(Collection entries)
•••
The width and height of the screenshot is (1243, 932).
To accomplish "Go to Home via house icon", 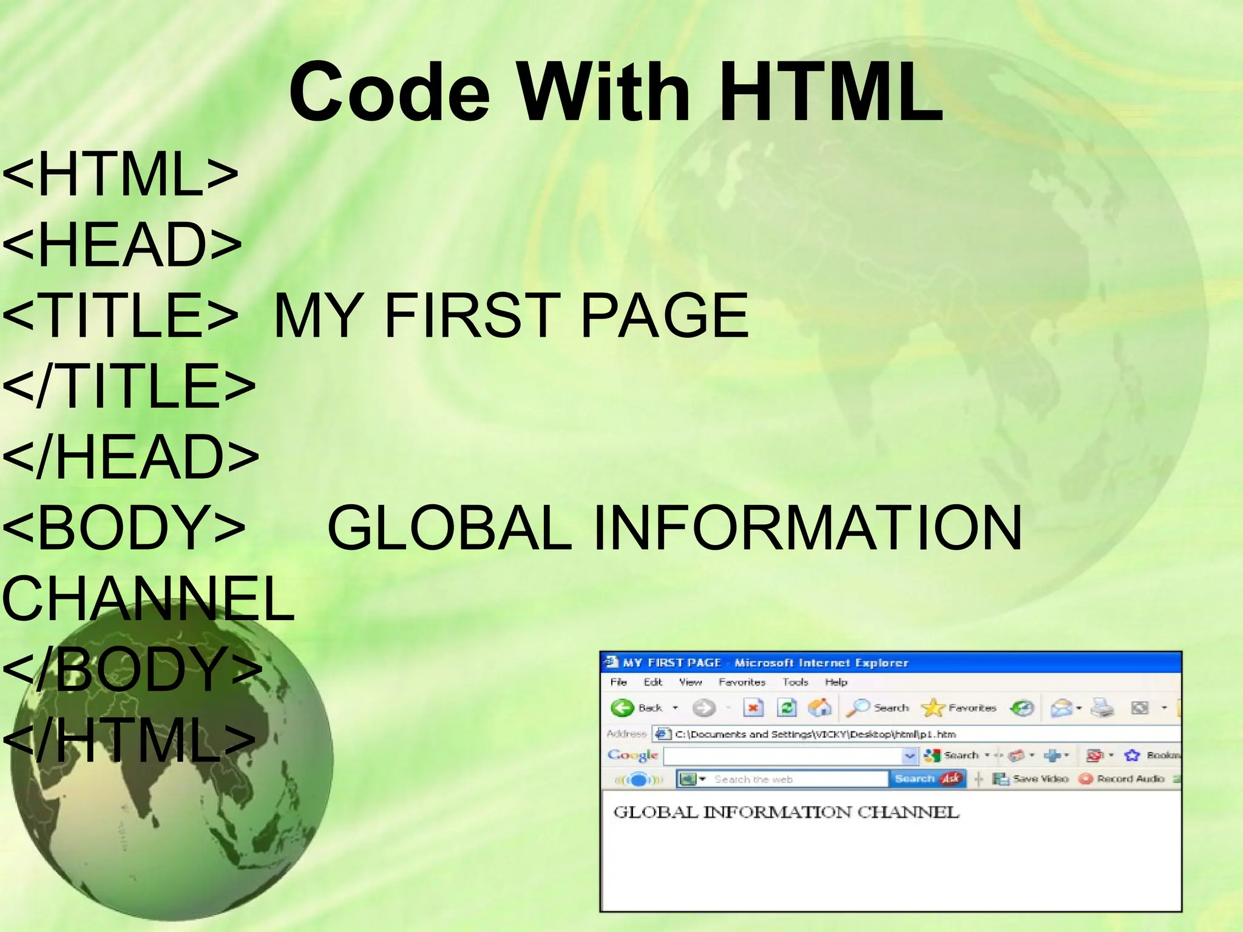I will coord(819,707).
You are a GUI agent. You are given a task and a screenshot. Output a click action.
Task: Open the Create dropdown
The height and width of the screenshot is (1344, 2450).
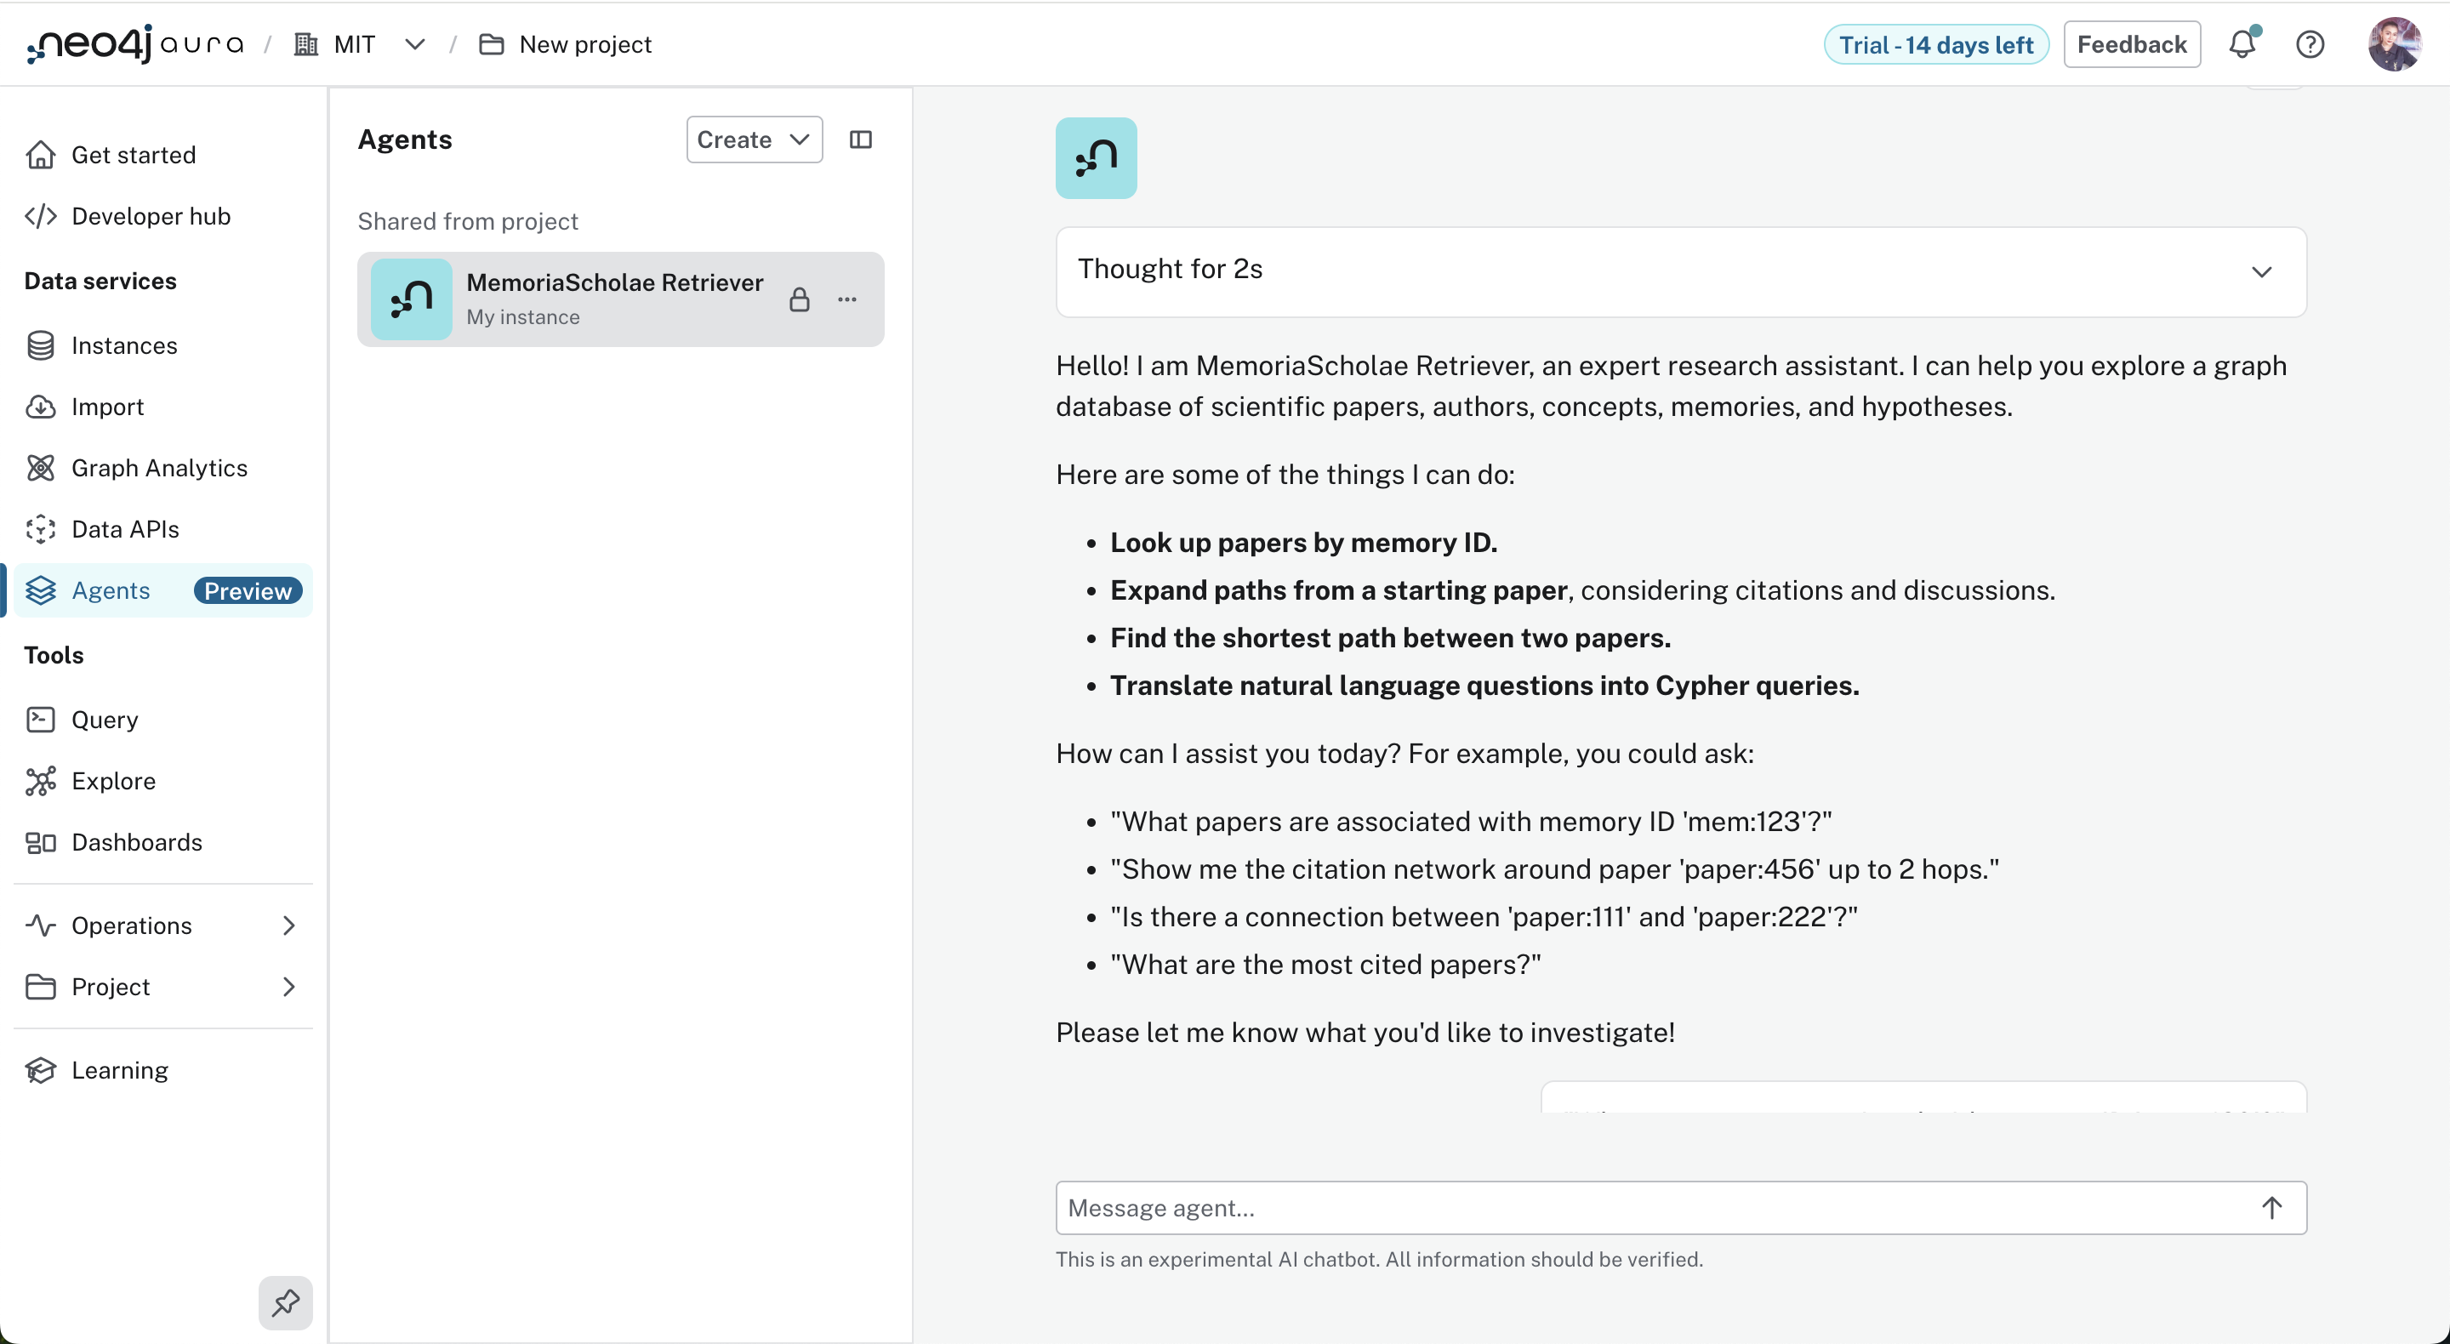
•••
#### [TASK OBJECTIVE]
Please retype the lines from the one containing "You are a GUI" through the last line of the records above, exactly as written, and leave out any pictures.

#### [EXPECTED ANSWER]
You are a GUI agent. You are given a task and a screenshot. Output a click action.
Task: Open the Create dropdown
The height and width of the screenshot is (1344, 2450).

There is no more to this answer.